A new report shows that the amount of North Korean ships in the nation’s “dark fleet” for squid fishing have dropped significantly in 2020, cutting off the hermit kingdom’s popular staple in a time when the national food supply was already facing widespread shortages.
According to the Global Fishing Watch, the presence of North Korean vessels dark fishing for squid in Russian territorial waters decreased by over 90%, from 146,800 to 6,600 over the course of 2020, with fishing activity in North Korea’s own waters also showing heavy decline.

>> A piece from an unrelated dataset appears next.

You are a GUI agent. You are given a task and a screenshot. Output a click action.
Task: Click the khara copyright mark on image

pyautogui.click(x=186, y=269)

North Korea’s “dark fleets” are given the name as referring to illegal fishing vessels that do not broadcast their location or appear in public monitoring systems, often in violation of international maritime law, as stated by the Journal Science Advances. These dark fishing ships operate in waters between the Korean peninsula, Russia, and Japan, among the world’s most disputed and poorly surveyed territorial waters. Hundreds of North Korean vessels have washed ashore on Japanese and Russian coasts throughout recent years, sometimes with deceased sailors still aboard. Fishing villages along the North Korean east coast have even coined the name “widow’s villages.” Katherine Seto, an assistant professor of environmental studies at the University of California, Santa Cruz, says “The consequences of this shifting effort for North Korean small-scale fishers are profound, and represent an alarming and potentially growing human rights concern.”
Throughout Northeast Asia, squid is a popular food source and its rising demand has begun to threaten the sustainability of the region’s decreasing squid population. In North Korea, squid is served as a snack in a variety of ways, including fermenting, barbecuing, stir-fried, or dried.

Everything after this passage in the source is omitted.